Royal Mail feeling pressure from rivals as profits rise 6.7%

Royal Mail feeling pressure from rivals as profits rise 6.7%

Royal Mail boss Moya Greene said today that her company has been facing “headwinds” that have hampered growth as the company entered the private sector. The UK’s universal service provider revealed its first annual results as a private company today, showing revenue edging up 2% year-on-year to £9.46bn and operating profits after transformation costs up 6.7% to £430m, as parcel growth, driven by e-commerce, more than countered letter business declines.

Subject to July’s shareholder meeting, Royal Mail will pay out a dividend as previously indicated, at 13.3p per share.

CEO Greene said her company was facing “intense” competition in both the parcels sector, and increasingly in the letters sector.

Parcel volumes were flat compared to last year, although parcel revenues grew 7% thanks to pricing increases. It meant that for the first time parcels brought in more than half of Group revenue (51%).

Addressed letter volumes dropped 4% year-on-year, with letter revenue down 2%.

Commenting on the annual results for the 12 months up to the end of March, Greene said the performance was in line with expectations.

“We are facing a couple of headwinds,” she said.

“The competitive environment on the parcels side is more intense. We are taking steps to remain the leader in this growing market. On the letters side, the headwind is direct delivery and we have strategies in place to counter its adverse financial impact.”

Royal Mail’s UK-based business, UK Parcels, International & Letters, saw its revenues up 2% in the financial year, to £7.79bn, with operating profit at £309m after transformation costs.

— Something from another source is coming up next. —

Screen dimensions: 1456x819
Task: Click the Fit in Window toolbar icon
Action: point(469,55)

The Group’s European express parcels business, GLS, saw its revenues rise 7% year-on-year to £1.65bn with its volumes up 6% year-on-year. Operating profit was £108m. GLS achieved 3% revenue growth in its largest market, Germany, and cut its operating losses in France by EUR 3m to EUR 37m as a turnaround programme continued.

UK parcel volumes “as expected” were flat compared to the previous year, at 1.07bn items. The 4% drop in addressed letter volumes was “at the better end” of forecasts, the company said.

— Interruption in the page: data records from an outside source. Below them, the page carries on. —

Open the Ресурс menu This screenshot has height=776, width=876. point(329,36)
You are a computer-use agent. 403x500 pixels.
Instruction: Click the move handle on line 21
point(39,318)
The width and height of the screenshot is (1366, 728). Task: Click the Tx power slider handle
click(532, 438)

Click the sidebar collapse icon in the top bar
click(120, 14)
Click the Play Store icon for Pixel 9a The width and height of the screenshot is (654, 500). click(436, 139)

Express parcels unit Parcelforce Worldwide saw its revenues rise 8% year-on-year to £77m.

Competition concern

Royal Mail is demanding action from postal regulator Ofcom to protect its universal letter service from the competition of rivals TNT Post UK. TNT, which is owned by Dutch postal operator PostNL, has been expanding its end-to-end mail delivery service since April 2012, and now offers delivery in Liverpool, Manchester and much of London.

Royal Mail said today that without help from the regulator, it believes competition from its rival could cost it £200m by 2017-18 as it expands to cover 42% of UK addresses by 2017.

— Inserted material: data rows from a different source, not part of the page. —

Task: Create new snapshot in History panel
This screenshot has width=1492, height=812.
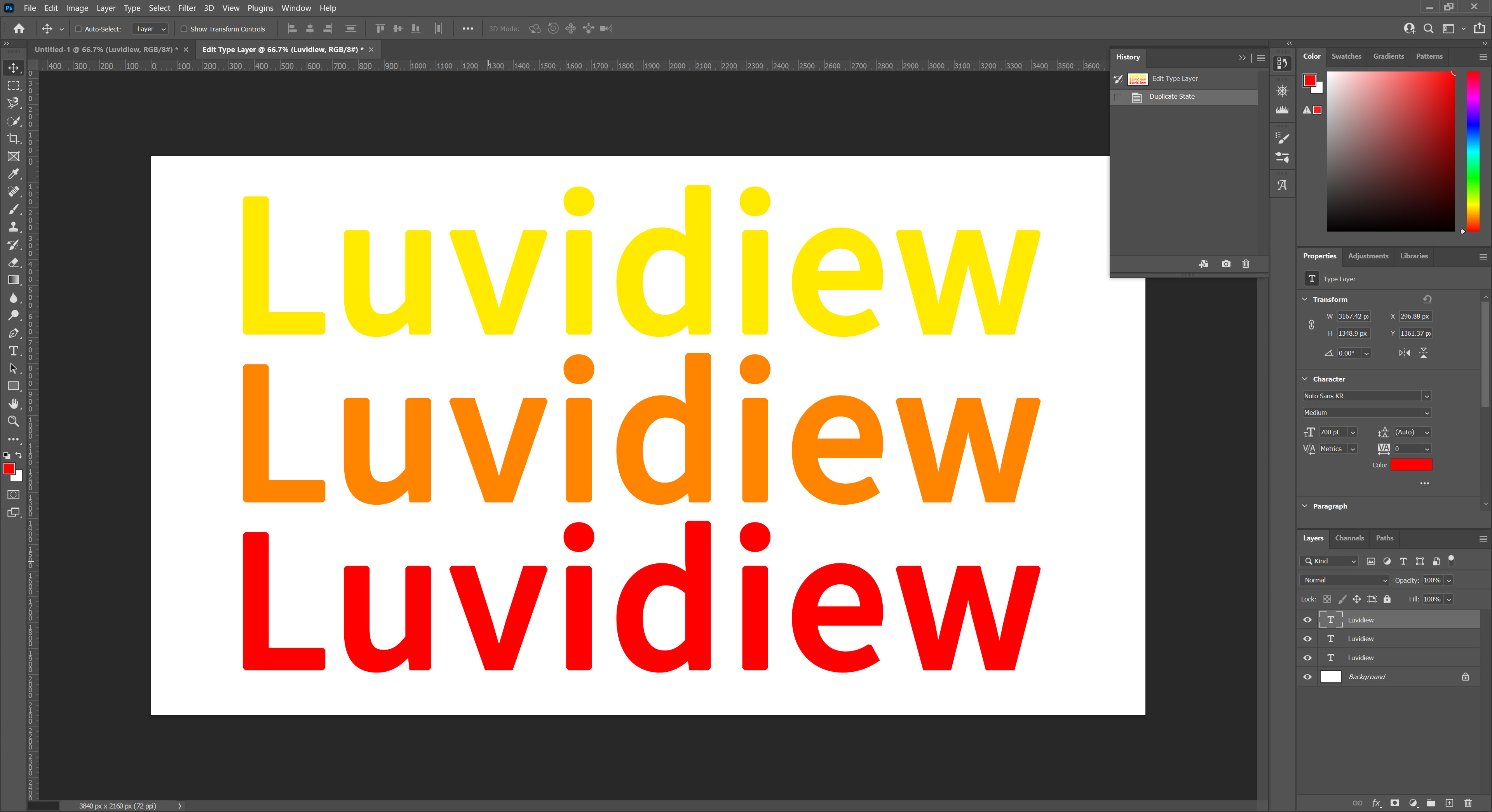Action: coord(1226,264)
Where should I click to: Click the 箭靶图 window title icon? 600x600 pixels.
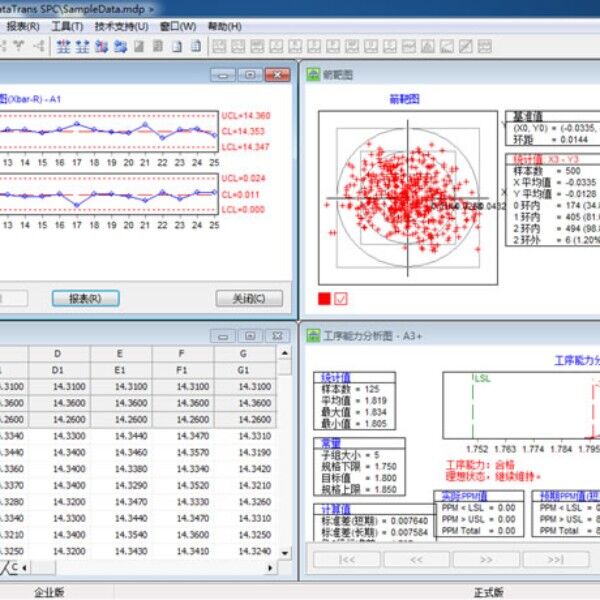point(311,74)
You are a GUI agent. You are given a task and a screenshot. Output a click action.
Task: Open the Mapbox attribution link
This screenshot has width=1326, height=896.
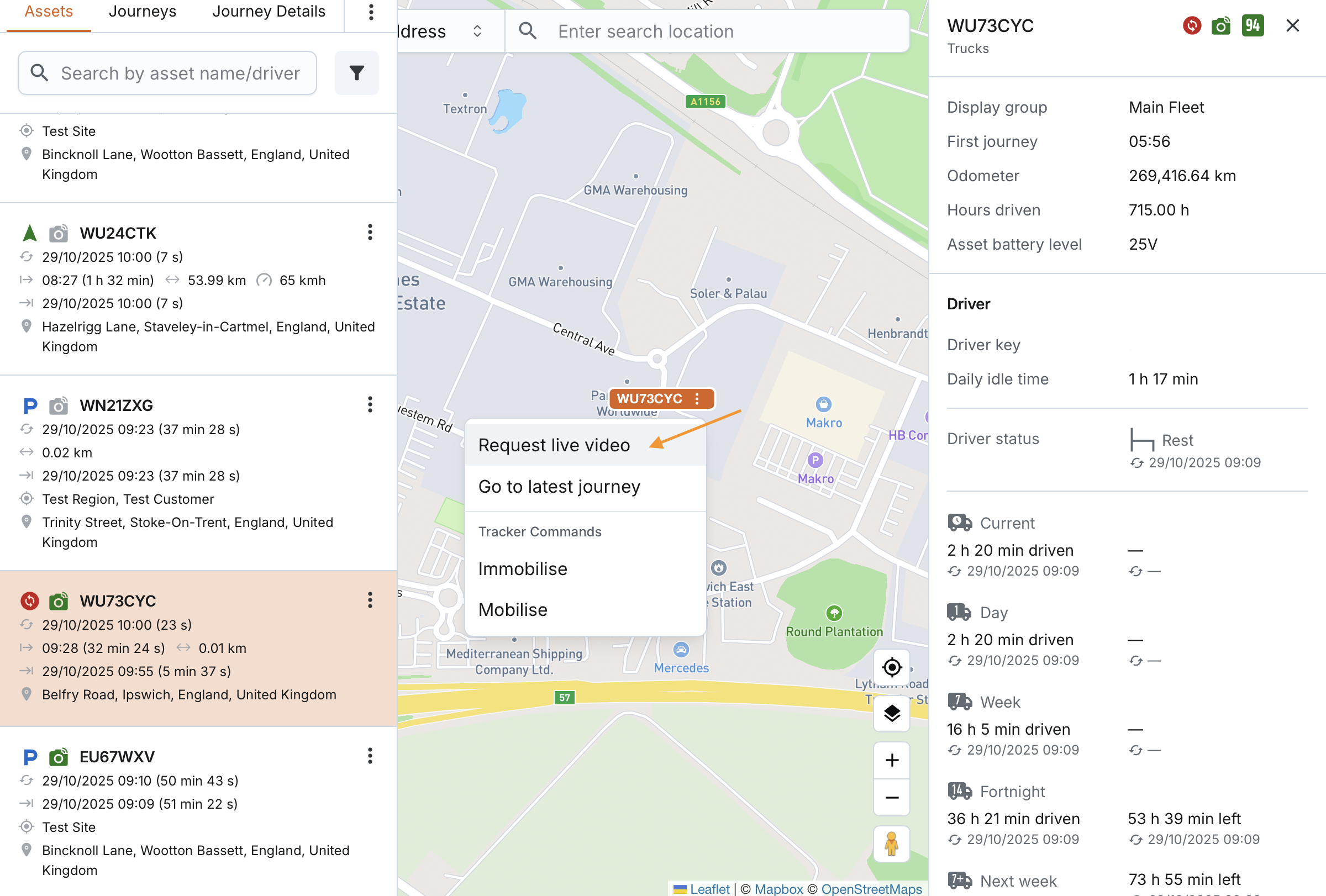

The company said that since Ofcom has forced a suspension of Downstream Access price increases, pending an inquiry prompted by complaints from TNT Post, and since TNT is mounting the first significant competitive challenge to Royal Mail’s last mile letter monopoly, there was a “reasonable prospect” that the regulator’s indicative requirement for a pre-tax profit margin of between 5% and 10% “may never sustainably be achieved”.

The firm is putting together an official demand for Ofcom to take action now, and carry out a full review of TNT Post’s end-to-end mail delivery service.

Greene said: “TNT Post UK can cherry-pick easy-to-serve urban areas; delivering easy-to-handle post to homes less frequently than Royal Mail and to no defined quality standard. Royal Mail is required to deliver six-days-a-week, overnight, throughout the whole country, to stringent quality standards and at a uniform, affordable tariff. Moreover, we are also required to deliver any items TNT Post UK does not consider economic to deliver itself. If TNT Post UK is successful in delivering its stated objectives, this could threaten the fundamental economics of the Universal Service.”

Royal Mail has also been facing “intense” competition in the parcels industry, but Greene said today that while e-commerce is driving growth in the Group’s parcels business, it is not yet operating in all online retail segments and is “under-represented” in areas like clothing and shoes.

The Royal Mail boss admitted that declines in consumer parcel volumes following the company’s price increases in April 2013 had been “greater than expected”, which had prompted revisions to small parcel size limits.

But, she said new service additions including Sunday deliveries and tracked returns, along with the Local Collect click and collect service run with the Post Office, will help drive parcels growth.